Más allá de los usos de esta expresión en la vida social, existe un aspecto importante a tener en cuenta. Cuando algo “nos sabe mal”, no siempre revela un problema de debilidad emocional. También puede manifestarse lo que el filósofo inglés Hume llamó sentimiento moral. Puede ocurrir que al evaluar nuestra conducta nos sintamos incómodos. Se trata de una conciencia de no haber actuado bien, al menos de acuerdo con nuestros valores. Hume observó que, aunque la razón sea suficiente para instruirnos acerca de la cualidad de nuestras acciones, se requiere que un sentimiento se despliegue para poder dar una preferencia a las tendencias útiles sobre las perniciosas. Según él, entonces la moral está determinada por el sentimiento.

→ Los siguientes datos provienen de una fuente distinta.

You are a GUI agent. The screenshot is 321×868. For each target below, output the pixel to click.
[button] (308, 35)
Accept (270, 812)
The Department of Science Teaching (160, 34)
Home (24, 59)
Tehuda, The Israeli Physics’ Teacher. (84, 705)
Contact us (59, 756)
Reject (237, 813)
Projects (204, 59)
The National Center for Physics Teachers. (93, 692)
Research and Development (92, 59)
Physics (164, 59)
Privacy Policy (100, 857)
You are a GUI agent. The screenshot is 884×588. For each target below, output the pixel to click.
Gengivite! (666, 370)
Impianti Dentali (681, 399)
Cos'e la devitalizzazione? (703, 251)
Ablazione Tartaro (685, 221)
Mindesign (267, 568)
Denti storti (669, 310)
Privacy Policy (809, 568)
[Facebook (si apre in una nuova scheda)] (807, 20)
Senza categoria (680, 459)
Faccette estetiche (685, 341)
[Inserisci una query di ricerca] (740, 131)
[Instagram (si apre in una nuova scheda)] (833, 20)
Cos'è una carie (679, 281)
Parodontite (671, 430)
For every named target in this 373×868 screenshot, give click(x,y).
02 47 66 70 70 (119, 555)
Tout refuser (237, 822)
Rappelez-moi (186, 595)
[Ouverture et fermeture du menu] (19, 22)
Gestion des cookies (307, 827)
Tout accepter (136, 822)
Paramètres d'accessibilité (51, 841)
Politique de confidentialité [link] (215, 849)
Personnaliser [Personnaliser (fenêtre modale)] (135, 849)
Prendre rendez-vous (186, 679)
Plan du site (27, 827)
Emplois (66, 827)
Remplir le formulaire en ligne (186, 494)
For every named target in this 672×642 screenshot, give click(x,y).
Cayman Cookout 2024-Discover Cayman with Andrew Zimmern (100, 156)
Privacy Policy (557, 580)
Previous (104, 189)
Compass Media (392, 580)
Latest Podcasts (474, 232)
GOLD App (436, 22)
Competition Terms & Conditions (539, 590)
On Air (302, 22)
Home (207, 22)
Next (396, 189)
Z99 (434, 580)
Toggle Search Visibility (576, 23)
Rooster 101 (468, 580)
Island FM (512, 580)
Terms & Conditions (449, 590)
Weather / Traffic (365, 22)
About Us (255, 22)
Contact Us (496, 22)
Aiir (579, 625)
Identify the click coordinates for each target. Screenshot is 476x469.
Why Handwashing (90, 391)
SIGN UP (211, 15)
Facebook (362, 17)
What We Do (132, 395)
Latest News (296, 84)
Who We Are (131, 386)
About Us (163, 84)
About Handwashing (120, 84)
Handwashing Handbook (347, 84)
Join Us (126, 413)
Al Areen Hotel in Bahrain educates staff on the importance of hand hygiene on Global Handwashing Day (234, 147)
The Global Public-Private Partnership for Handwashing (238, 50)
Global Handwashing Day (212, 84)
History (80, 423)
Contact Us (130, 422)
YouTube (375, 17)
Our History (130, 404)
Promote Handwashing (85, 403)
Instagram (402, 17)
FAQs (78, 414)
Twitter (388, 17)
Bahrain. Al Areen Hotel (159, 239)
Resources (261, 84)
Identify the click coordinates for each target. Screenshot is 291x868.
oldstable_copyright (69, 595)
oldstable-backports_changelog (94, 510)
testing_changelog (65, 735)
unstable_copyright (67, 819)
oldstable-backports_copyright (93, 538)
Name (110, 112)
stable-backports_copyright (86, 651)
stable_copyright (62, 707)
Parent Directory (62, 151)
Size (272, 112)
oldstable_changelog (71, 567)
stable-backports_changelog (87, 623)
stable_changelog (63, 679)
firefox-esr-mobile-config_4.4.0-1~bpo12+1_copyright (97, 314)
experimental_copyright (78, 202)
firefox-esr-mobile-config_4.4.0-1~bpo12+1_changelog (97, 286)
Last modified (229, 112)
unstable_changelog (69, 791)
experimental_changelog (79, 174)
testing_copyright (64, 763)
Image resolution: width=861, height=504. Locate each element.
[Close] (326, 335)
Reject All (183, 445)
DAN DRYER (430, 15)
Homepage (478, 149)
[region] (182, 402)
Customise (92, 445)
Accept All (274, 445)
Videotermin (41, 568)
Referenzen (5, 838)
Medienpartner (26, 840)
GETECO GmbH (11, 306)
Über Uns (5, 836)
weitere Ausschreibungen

Visto de esta manera, cuando algo nos sabe mal quizá se expresa una conciencia moral. Por muchas razones que justifiquen nuestra conducta, el sentimiento nos advierte que algo, para nosotros, no está bien con relación a nuestra actitud. Ante nuestros dilemas morales (la vida psicológica humana está llena de ellos), disponemos de una brújula interior, de un sentimiento moral, que acompaña y distingue el bien y rechaza el mal.
Solo tres palabras, “me sabe mal”, designan algo cuyo sabor es amargo, difícil de tragar o que nos deja mal cuerpo. Esas tres palabras intentan describir cómo se organiza en nuestro interior un desajuste exterior. Lo que sabe mal, como el asco, pretende ser expulsado para sentirnos aligerados. Si se queda dentro, sufriremos. Si se arroja hacia fuera de cualquier manera, también. Si tratamos de disimular, aún será peor. A menudo, la única manera de resolver lo que nos ha sabido mal es ingerir algo que nos sepa bien. Algo que, como la alquimia, transforme el sabor. Y ese algo pasa por el movimiento y por el sonido, es decir, por los gestos y las palabras. Gestos amables y palabras de corazón. Cuando es así, nada sabe mal.